Our current development has focused on API suitable for formulating into a skin ointment for the treatment of VZV shingles, HSV-1 cold sores, or HSV-2 genital ulcers. As these drug candidates advance further, we plan on performing fully integrated drug development for developing eye drops for treatment of external eye infections such as herpes keratitis (a disease of the external eye). Thereafter we plan on undertaking the development of suitable materials for intravitreous or sub-retinal injections for the treatment of certain viral diseases involving the retina.

We have recently reported that we have extended the contracts with both the Moffat Lab, UMC, SUNY Syracuse, as well as the Brandt Lab, CORL, UW, Madison to continue to perform more advanced studies in preparation of an IND for shingles topical treatment and for v-ARN intravitreal treatment, respectively.

In addition, we have continued work on our other drug candidates albeit at a very low priority. These include (vi) Injectable FluCide™ for hospitalized patients with severe influenza, (vii) Oral FluCide™ for out-patients, (viii) DengueCide™, a broad spectrum nanoviricide designed to attack all types of dengue viruses and expected to be effective in the Severe Dengue Disease syndromes including Dengue Hemorrhagic Fever (DHS) and Dengue Shock Syndrome (DSS), and (ix) HIVCide™ for HIV/AIDS. In addition, the Company has research programs, enabled by the robust nanoviricides platform technology, to develop drugs against Rabies virus, Ebola and Marburg viruses, and other viruses.
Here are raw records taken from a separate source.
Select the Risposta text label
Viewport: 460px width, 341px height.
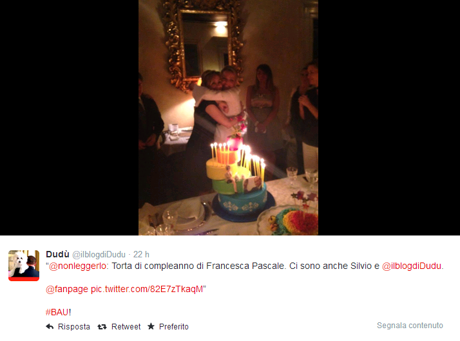click(x=74, y=327)
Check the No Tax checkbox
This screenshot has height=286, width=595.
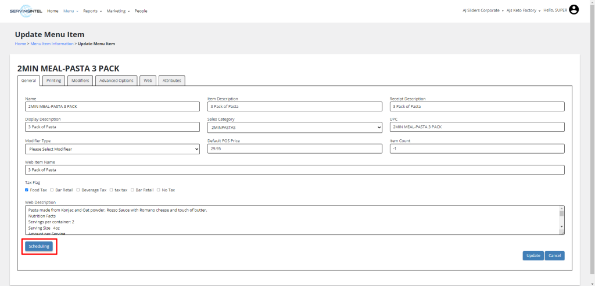click(x=158, y=190)
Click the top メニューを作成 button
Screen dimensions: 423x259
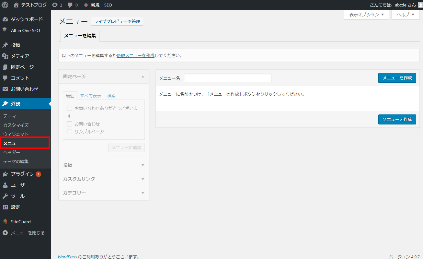[x=397, y=78]
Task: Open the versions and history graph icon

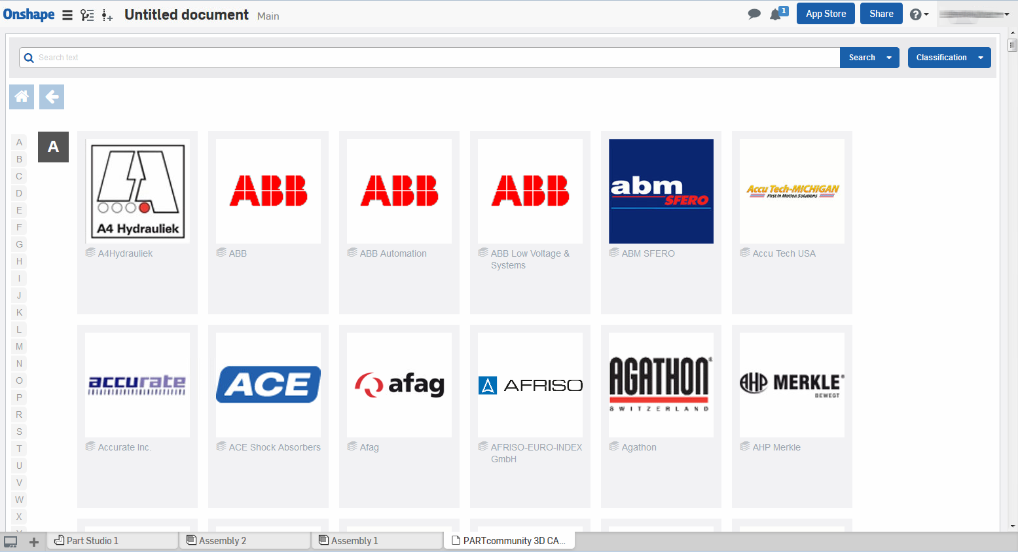Action: pyautogui.click(x=87, y=15)
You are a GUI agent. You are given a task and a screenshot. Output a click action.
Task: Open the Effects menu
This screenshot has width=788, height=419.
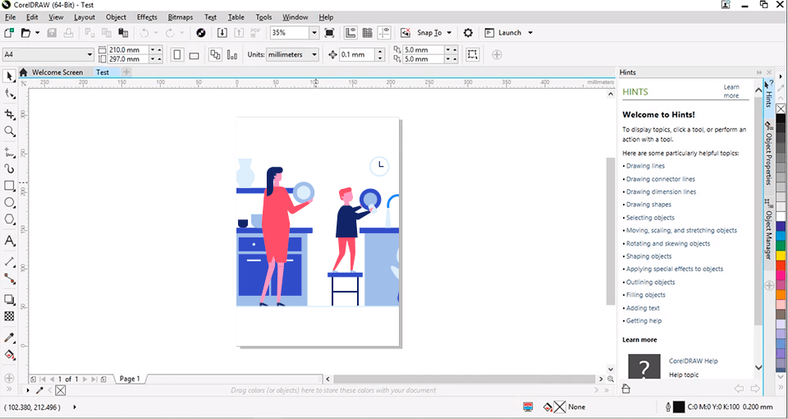click(x=147, y=17)
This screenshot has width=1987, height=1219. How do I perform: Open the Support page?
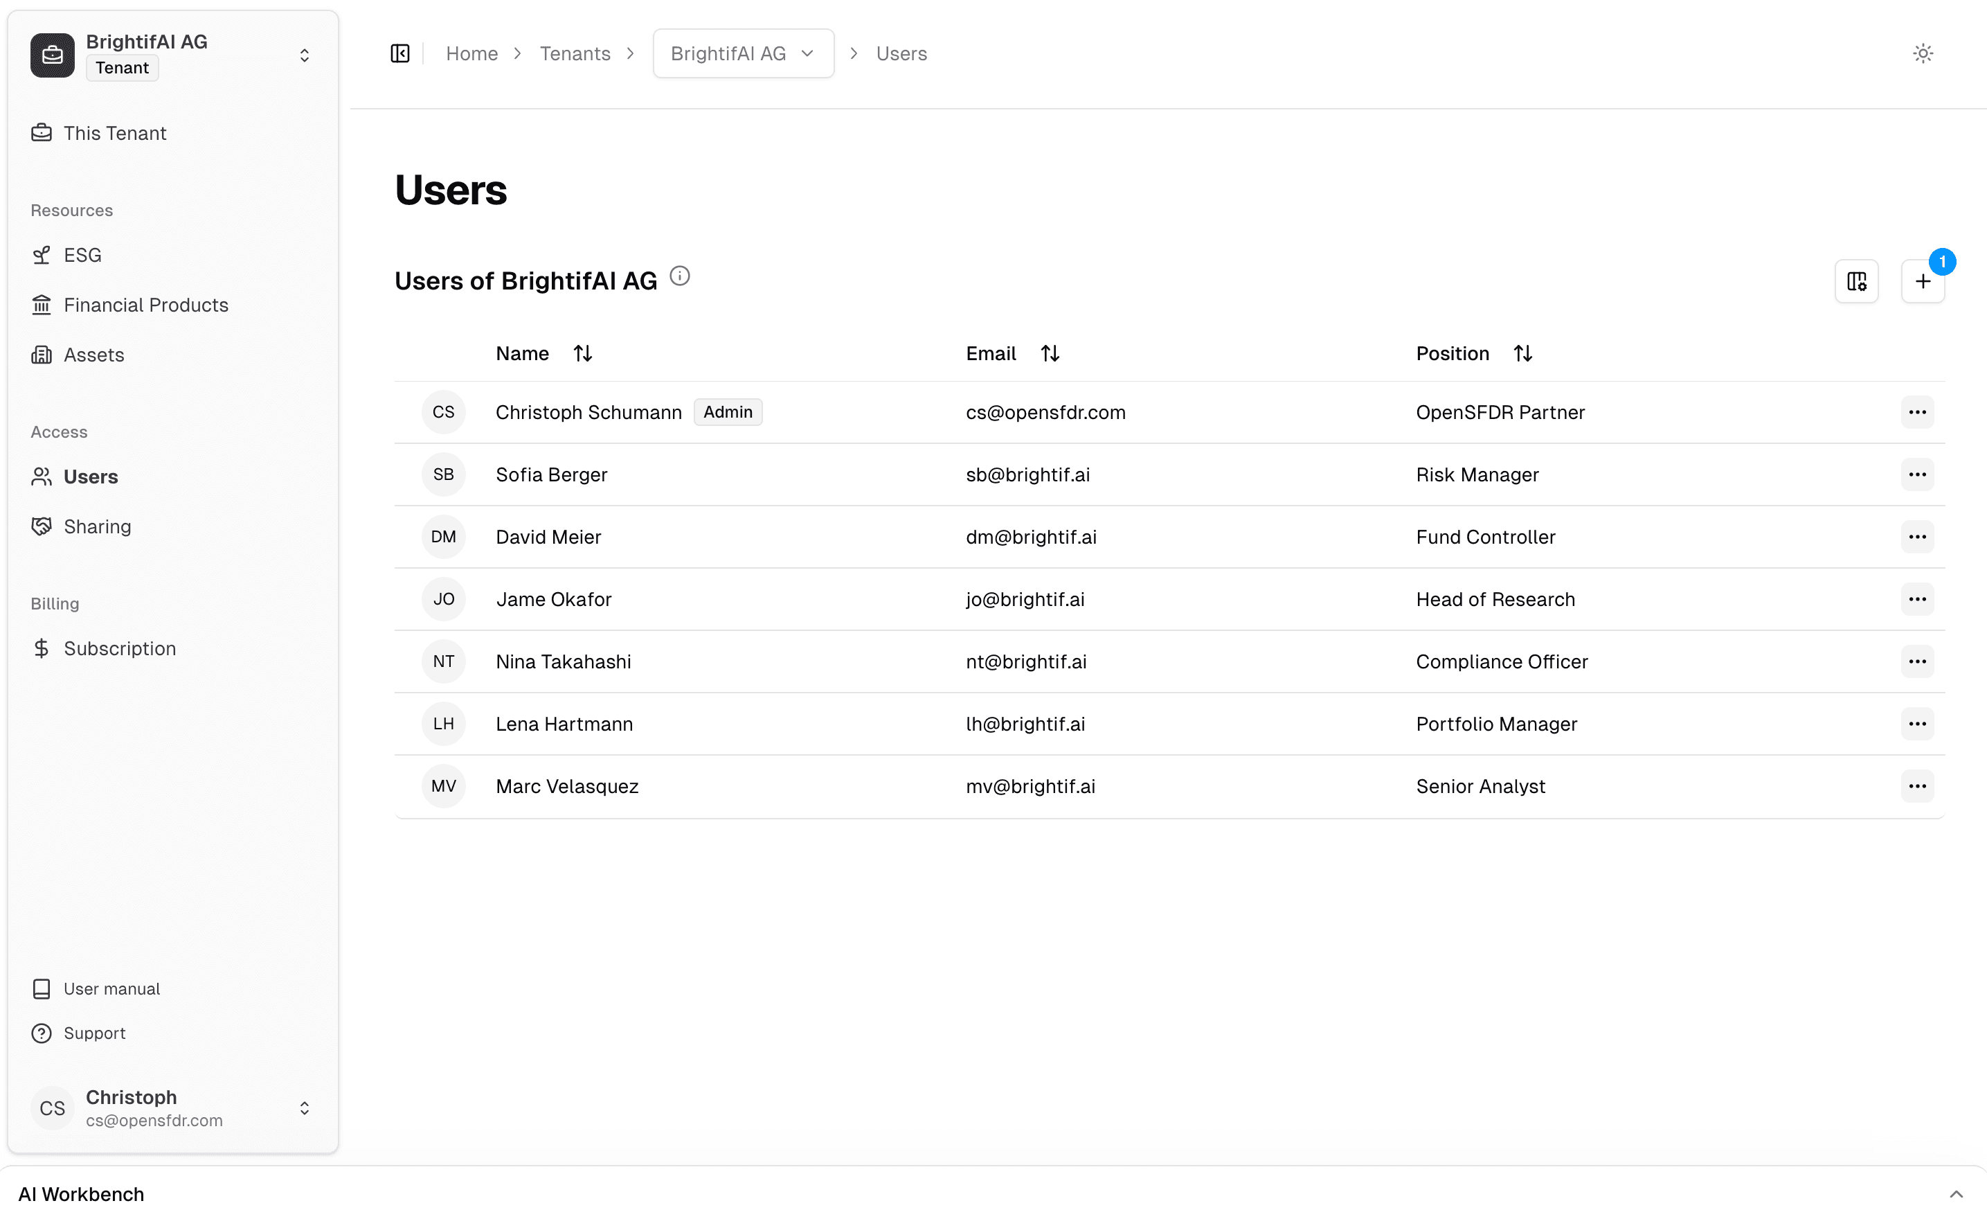coord(94,1033)
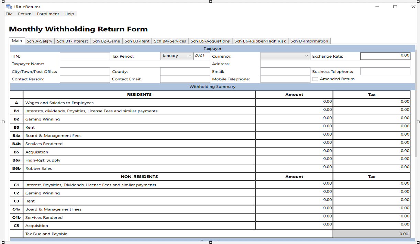Open the Help menu

[69, 14]
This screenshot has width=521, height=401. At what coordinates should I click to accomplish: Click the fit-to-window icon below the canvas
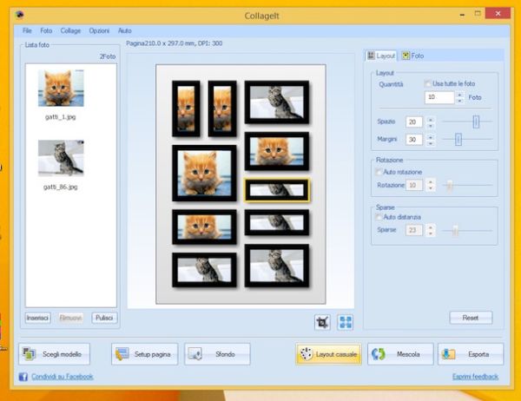click(x=346, y=321)
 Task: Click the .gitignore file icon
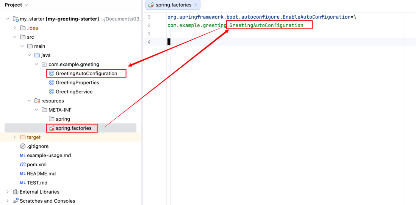point(23,147)
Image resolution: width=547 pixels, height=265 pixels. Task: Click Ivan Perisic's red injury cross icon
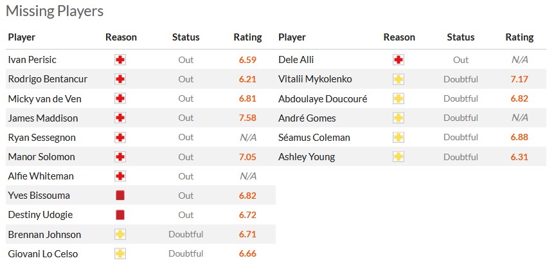pos(120,60)
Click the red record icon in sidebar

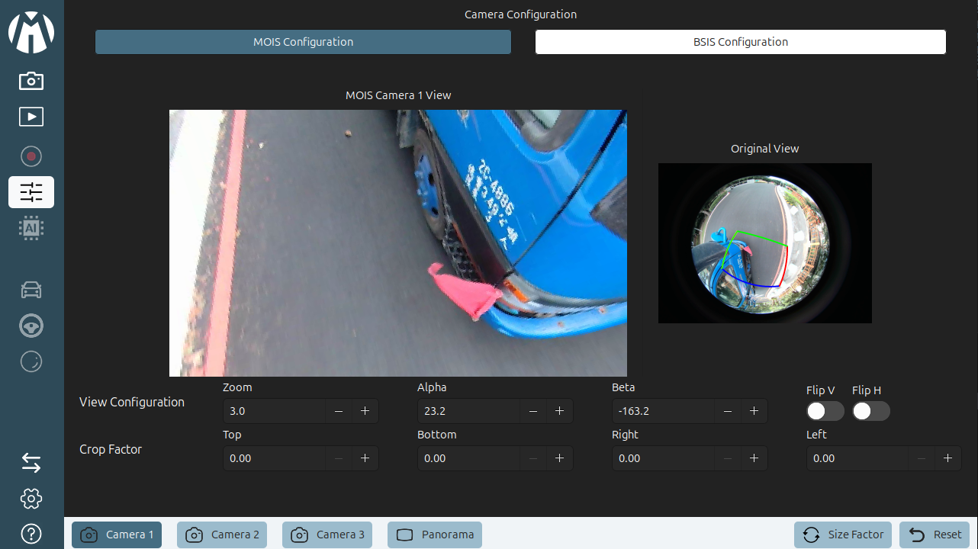pos(31,156)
To date, the Company does not have any commercialized products. The Company continues to add to its existing portfolio of products through our internal discovery and clinical development programs and also seeks to do so through an in-licensing strategy.

The Company received an “Orphan Drug Designation” for our DengueCide™ drug from the USFDA as well as the European Medicines Agency (EMA). This orphan drug designation carries significant economic benefits for the Company, upon approval of a drug.

We believe we have demonstrated that we can rapidly develop different types of formulations for different routes of administration, such as injectable, skin cream, lotion, gel, and even oral, because of the inherent strength of the nanoviricide platform tailorable technology. The technology also enables us to develop nasal sprays and bronchial aerosols. We plan to develop the appropriate formulations as necessary.